17/10/2016

Chilouvision : In de sacoche !

Bon d’accord, celle-là, on l’a déjà entendue quelques fois : le Sporting est un club de tradition. Moralité, et revers de la médaille par la même occasion, on n’innove pas beaucoup.

Achtung, ne me fais pas dire ce que je ne dis pas : on s’efforce d’être à la pointe dans tout ce qui est sportif, dans l’accueil du public ainsi que dans la communication. Mais osons le dire tout net, pour ce qui est de la rigolade, qu’elle soit au premier ou au second degré, il vaut mieux fréquenter les bistrots des alentours que le stade proprement dit.

Je ne sais pas qui a eu l’idée de confier, ce dimanche, le micro à celui que je crois être Kevin le Forain, mais, aaaghodferdemilliardeste, chapeau ! Non que le speaker habituel fasse mal son boulot, que du contraire : fluide dans les deux langues, son discours passe toujours parfaitement, mais dans le style convenu et sans surprise. Dès lors, entendre « Merci, bedankt en de kost ! » en clôture d’un message de félicitation adressé au public pour son comportement envers les forces de l’ordre, m’avait déjà fait sursauter. Mais le « Score final, un zerrrrro, een nul, ‘t es in de sacoche ! » a réellement fait du bien après le match peu emballant qu’on a vécu ce dimanche soir. L’initiative est plaisante et renforce l’identité bruxelloise du club d’une manière amusante.

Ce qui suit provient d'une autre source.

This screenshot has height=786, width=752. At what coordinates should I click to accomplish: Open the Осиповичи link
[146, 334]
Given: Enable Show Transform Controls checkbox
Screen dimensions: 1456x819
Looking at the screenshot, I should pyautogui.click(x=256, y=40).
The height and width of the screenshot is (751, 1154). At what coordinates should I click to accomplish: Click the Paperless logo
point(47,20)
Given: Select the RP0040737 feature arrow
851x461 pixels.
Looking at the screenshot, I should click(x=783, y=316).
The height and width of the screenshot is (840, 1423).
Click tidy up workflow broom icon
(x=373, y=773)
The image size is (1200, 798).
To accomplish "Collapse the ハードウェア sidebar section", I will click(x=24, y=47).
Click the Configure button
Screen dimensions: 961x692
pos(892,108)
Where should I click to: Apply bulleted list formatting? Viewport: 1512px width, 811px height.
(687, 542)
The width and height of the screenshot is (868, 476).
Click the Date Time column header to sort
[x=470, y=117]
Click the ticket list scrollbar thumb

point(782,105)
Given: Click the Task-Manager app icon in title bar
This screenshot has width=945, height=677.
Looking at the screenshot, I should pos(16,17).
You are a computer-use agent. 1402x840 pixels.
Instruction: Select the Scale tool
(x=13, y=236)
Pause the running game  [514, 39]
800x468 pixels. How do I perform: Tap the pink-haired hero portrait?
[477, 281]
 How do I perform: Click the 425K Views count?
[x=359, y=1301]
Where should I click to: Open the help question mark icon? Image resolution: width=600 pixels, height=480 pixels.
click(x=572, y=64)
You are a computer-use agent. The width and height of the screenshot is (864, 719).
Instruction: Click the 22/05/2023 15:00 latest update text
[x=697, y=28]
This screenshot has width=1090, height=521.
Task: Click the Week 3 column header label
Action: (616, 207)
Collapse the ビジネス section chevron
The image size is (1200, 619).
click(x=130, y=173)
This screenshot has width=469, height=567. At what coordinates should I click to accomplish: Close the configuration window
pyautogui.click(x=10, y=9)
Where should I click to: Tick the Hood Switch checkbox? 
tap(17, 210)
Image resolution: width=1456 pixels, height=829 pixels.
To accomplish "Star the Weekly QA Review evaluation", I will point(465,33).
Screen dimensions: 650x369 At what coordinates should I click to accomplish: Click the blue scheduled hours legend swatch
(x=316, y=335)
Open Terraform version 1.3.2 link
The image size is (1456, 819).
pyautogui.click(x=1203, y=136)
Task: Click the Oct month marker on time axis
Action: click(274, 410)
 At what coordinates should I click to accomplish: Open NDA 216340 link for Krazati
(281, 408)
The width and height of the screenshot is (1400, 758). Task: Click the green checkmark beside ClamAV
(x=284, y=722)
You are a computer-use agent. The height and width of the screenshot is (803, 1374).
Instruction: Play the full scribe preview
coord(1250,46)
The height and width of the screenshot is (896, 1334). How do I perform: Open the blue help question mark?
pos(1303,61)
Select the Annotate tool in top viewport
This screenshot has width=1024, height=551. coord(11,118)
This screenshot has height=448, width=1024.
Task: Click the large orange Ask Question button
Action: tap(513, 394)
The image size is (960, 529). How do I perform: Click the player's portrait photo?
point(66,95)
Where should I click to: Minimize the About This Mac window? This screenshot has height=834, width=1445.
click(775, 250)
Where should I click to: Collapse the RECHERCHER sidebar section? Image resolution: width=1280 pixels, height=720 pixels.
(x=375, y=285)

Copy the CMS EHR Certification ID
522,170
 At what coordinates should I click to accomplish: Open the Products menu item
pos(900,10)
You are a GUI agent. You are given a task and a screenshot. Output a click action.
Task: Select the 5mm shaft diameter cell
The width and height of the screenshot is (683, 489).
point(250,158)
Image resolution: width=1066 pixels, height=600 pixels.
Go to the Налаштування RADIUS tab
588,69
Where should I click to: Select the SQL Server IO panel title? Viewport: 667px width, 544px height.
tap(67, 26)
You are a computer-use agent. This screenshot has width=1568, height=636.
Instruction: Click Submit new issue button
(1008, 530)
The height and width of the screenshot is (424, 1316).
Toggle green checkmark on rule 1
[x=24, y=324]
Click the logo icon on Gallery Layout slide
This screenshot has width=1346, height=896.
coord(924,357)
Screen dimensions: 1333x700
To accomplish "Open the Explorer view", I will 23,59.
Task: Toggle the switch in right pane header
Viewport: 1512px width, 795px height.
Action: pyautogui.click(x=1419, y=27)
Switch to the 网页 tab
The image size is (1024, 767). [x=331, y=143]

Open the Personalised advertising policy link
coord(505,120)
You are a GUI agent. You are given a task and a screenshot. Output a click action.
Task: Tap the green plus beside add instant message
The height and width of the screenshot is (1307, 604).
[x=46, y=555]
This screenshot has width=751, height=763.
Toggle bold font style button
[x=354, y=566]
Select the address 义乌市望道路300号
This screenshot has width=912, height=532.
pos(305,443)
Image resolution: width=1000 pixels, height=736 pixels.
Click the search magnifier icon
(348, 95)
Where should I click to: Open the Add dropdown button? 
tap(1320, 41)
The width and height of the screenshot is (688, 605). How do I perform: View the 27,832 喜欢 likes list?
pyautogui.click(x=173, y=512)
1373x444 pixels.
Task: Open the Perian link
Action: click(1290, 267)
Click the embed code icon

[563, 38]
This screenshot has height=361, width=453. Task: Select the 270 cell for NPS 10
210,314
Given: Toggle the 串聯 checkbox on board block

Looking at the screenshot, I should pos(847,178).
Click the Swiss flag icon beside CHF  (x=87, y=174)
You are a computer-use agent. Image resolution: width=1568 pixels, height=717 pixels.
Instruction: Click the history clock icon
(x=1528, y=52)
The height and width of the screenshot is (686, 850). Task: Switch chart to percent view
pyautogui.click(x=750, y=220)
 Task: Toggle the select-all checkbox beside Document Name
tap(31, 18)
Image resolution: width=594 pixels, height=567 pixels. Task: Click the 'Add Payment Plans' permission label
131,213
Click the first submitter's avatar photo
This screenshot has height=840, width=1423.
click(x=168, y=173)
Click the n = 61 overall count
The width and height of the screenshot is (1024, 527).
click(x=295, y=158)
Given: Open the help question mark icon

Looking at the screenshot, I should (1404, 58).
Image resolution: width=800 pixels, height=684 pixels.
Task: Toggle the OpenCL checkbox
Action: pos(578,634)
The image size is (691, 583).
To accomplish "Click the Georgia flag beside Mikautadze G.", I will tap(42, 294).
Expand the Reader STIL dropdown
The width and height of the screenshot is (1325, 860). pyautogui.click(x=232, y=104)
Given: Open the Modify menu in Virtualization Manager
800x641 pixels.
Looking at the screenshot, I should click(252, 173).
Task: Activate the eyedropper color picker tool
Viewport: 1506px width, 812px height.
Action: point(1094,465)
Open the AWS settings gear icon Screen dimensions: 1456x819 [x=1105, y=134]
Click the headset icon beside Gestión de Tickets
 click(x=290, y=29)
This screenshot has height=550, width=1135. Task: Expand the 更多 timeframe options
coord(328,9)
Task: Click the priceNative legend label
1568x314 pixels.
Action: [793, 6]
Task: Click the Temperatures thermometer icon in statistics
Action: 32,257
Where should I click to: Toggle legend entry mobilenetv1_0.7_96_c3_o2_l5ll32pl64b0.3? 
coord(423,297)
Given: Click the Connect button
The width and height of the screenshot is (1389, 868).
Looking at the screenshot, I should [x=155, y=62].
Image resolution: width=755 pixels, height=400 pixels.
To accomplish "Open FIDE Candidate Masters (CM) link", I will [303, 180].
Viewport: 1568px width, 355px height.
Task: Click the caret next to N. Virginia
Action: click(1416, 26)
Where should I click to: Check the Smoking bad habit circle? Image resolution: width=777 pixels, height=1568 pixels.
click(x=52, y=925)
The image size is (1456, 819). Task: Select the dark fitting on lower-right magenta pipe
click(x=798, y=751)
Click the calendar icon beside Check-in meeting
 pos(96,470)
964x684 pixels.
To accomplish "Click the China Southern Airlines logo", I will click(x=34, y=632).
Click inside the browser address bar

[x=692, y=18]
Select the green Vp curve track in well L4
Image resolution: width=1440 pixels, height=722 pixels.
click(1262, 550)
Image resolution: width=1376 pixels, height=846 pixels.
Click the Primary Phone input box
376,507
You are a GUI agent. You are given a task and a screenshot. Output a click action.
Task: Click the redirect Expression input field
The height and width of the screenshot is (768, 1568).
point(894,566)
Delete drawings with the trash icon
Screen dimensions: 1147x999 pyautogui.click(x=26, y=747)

Sur le plan sportif, tu me connais, ma mokke, ma zoeteke, mon kalichezap, j’appelle un chat une mijole et un hareng saur un rollmops. Mais je ne suis pas du genre à hurler avec les loups. Si je reconnais que René Weiler a déjà déclaré souvent que construire une équipe prend du temps, je ne comprends pas bien en revanche, que certains journalistes semblent estimer qu’il devrait changer de discours. Pour dire quoi, en fait ? Des choses moins conformes à la vérité ? Qu’ils aillent donc demander à Michel Preudhomme de combien de saisons il a eu besoin avant de composer une équipe brugeoise qui fut championne en mai dernier – et qui depuis, patauge à l’unisson avec le Standard, où on passe son temps à changer de staff.

On conçoit évidemment que cela en fasse bisquer quelques-uns, de nous voir en tête du championnat alors que l’on est loin, effectivement, de produire un football chatoyant. On est un peu moins amusé de devoir remarquer que les matches précédant une rencontre de Coupe Européenne soient souvent bâclés. On n’est toutefois pas sur le terrain, ce qui nous oblige donc de « faire avec »...

Ainsi que lu quelque part, le match disputé jeudi à Mayence sera un test sérieux pour le Sporting. Après avoir passé ses troupes en revue, Weiler a porté son attention sur la défense et sur un modèle de football permettant de développer un jeu intéressant à l’extérieur – suivant en cela, les principes de Goethals qui a toujours expliqué à l’envi que « Tu construis une équipe comme une maison, fieux, en commençant par le bas ».

On nourrit donc quelques espoirs par rapport à ce qui se passera jeudi, tout en gardant à l’esprit qu’une équipe de Bundesliga est nécessairement un dur morceau à croquer. En attendant, on s’efforcera d’oublier au plus tôt ce pénible Anderlecht – Lokeren ainsi que le pénalty oublié commis par Acheampong, tout en retenant ce qu’il convient : un très bel arrêt de Roef, le missile intergalactique de Badji sur le poteau et le goal de Teo, amen.